Entries provided |
»»
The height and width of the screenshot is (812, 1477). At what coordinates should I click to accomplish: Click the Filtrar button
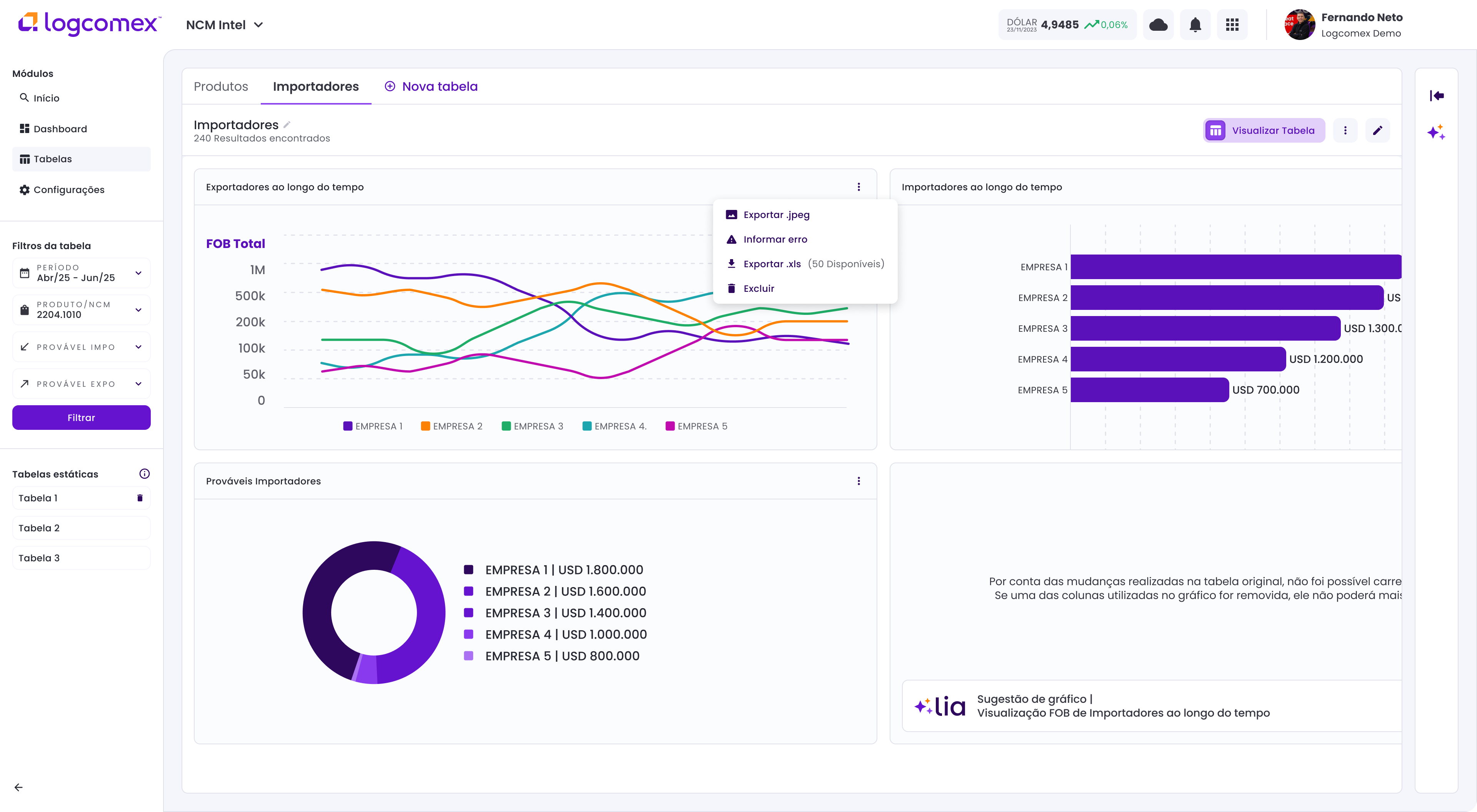(82, 418)
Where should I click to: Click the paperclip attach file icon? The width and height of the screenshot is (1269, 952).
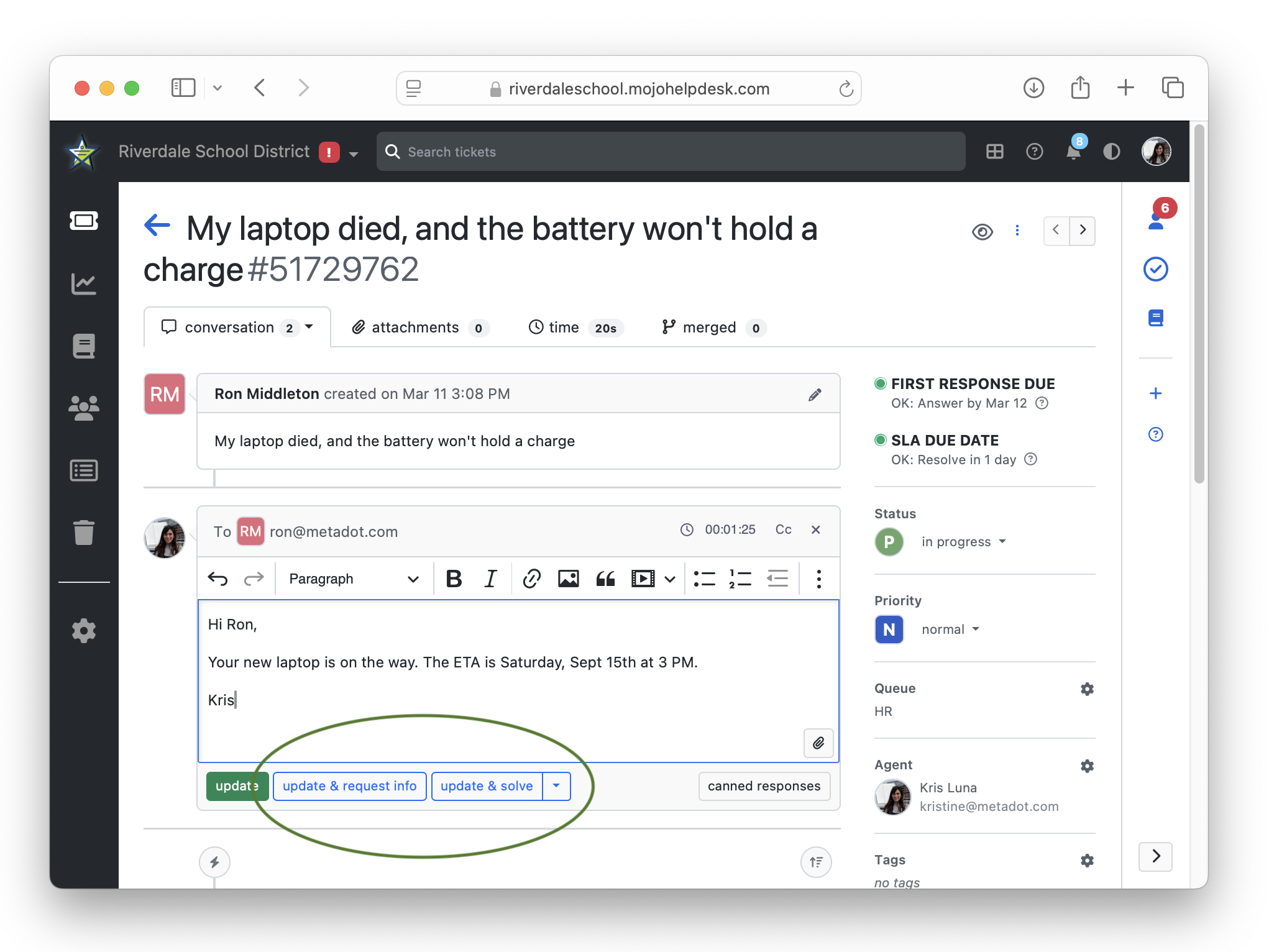[x=818, y=743]
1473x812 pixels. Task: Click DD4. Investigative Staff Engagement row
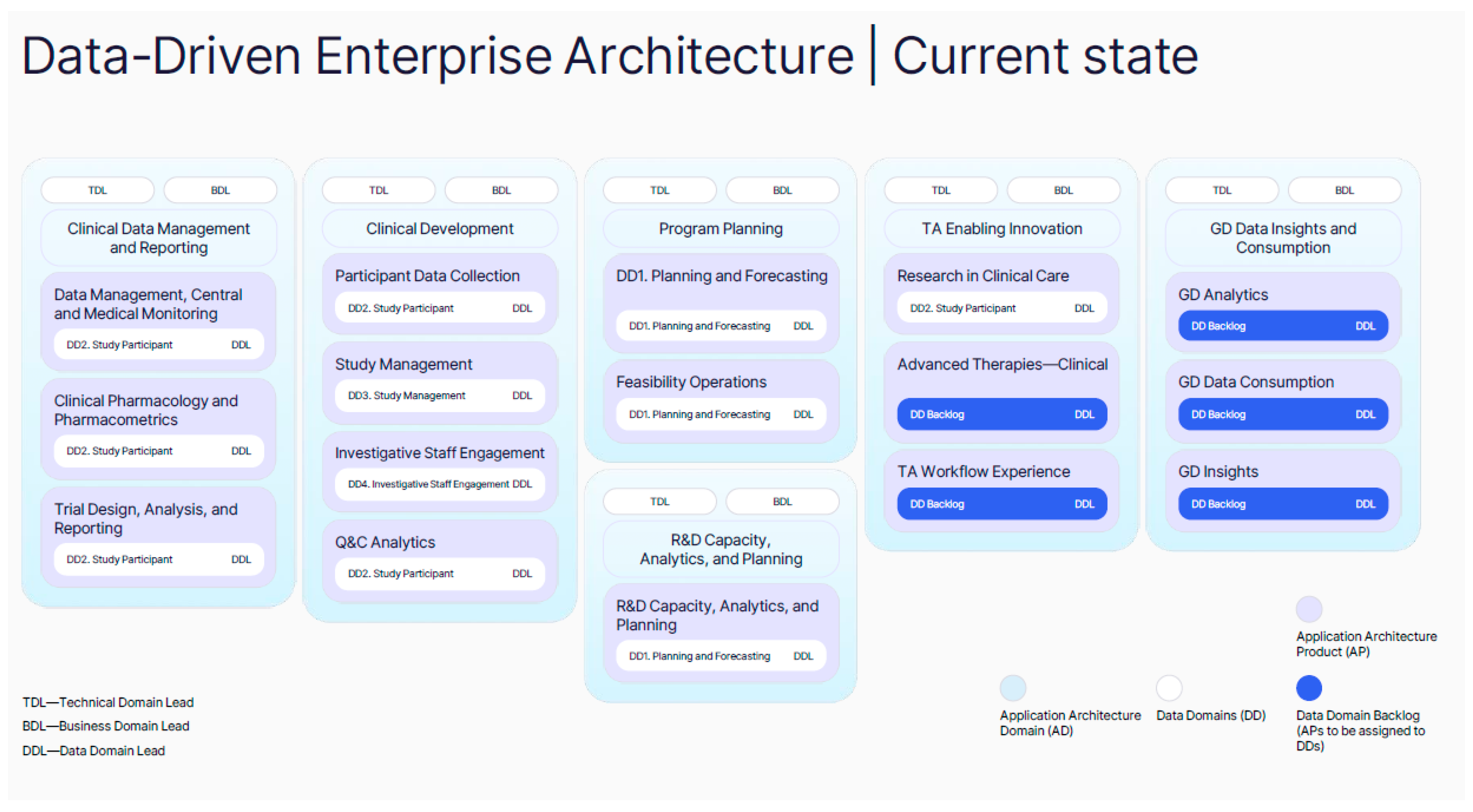tap(439, 484)
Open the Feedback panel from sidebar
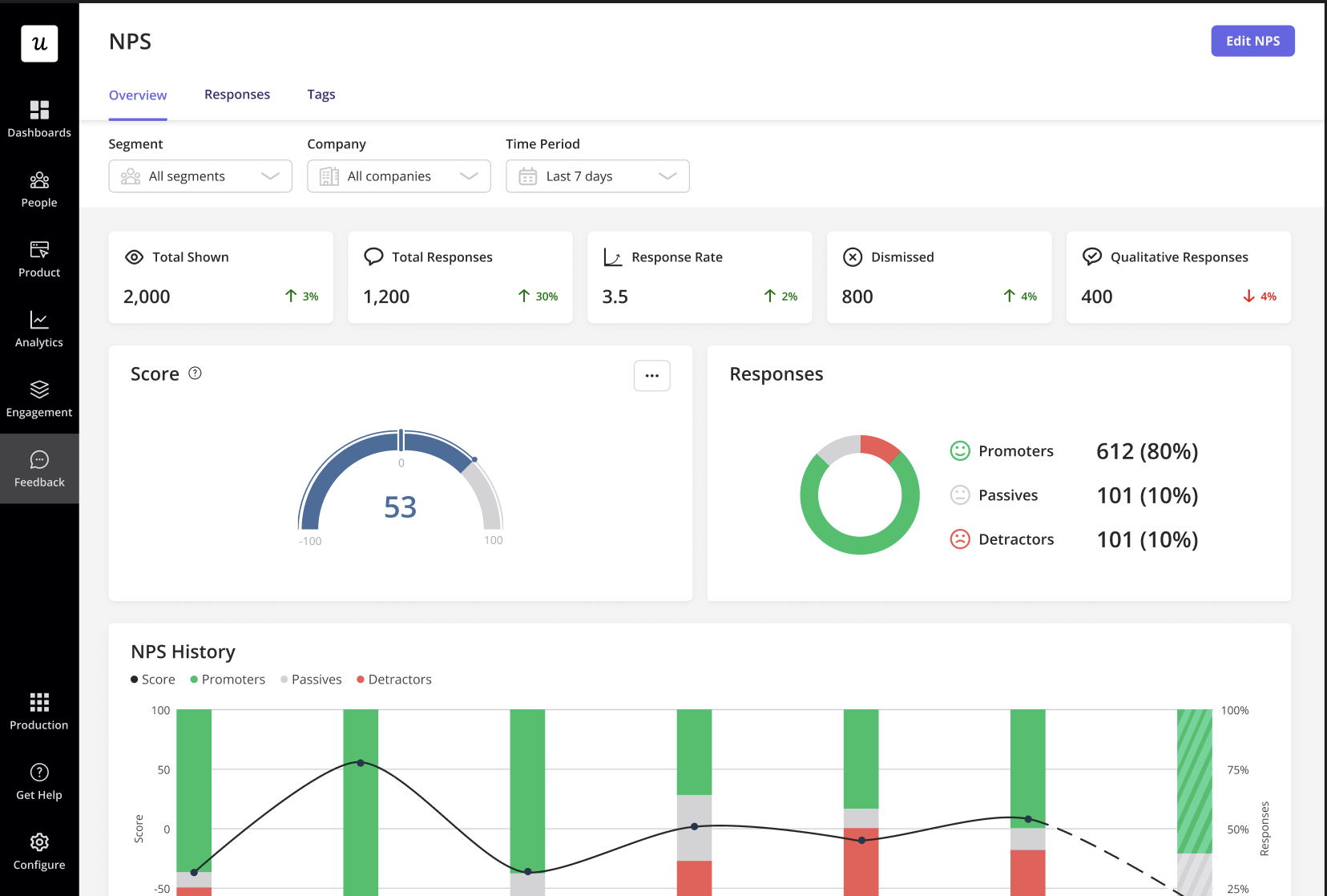This screenshot has height=896, width=1327. coord(38,468)
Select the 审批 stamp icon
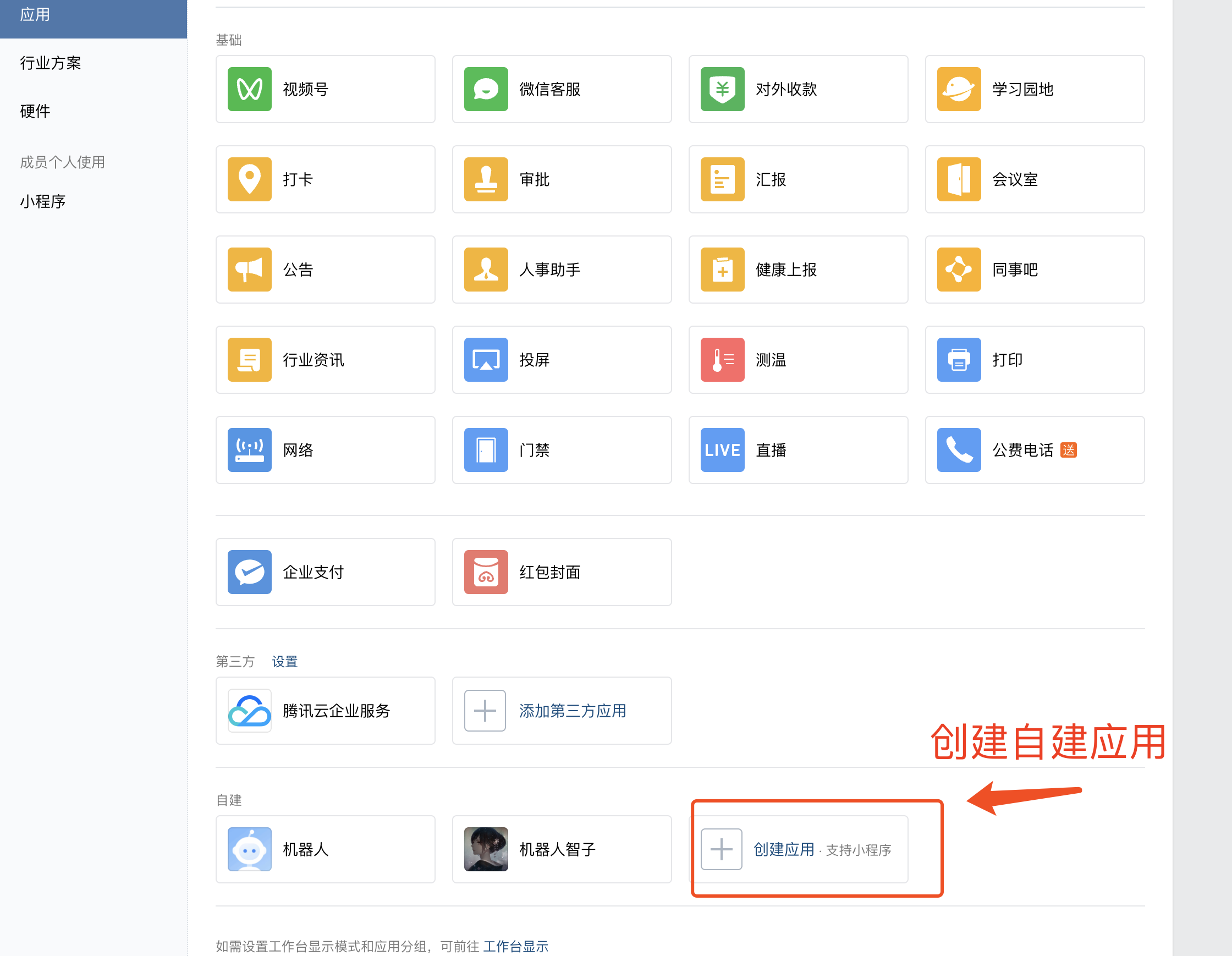 tap(486, 179)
««
To do | All the lines above should be reproduced exactly, and none of the pictures.

Solution to this exercise |
The height and width of the screenshot is (812, 1477). At what coordinates should I click to accomplish: Click the Filtrar button
(82, 418)
Where should I click to: Click the paperclip attach file icon? The width and height of the screenshot is (1269, 952).
[x=818, y=743]
1473x812 pixels. Task: Click DD4. Investigative Staff Engagement row
tap(439, 484)
Open the Feedback panel from sidebar
This screenshot has height=896, width=1327. coord(38,468)
Select the 审批 stamp icon
 tap(486, 179)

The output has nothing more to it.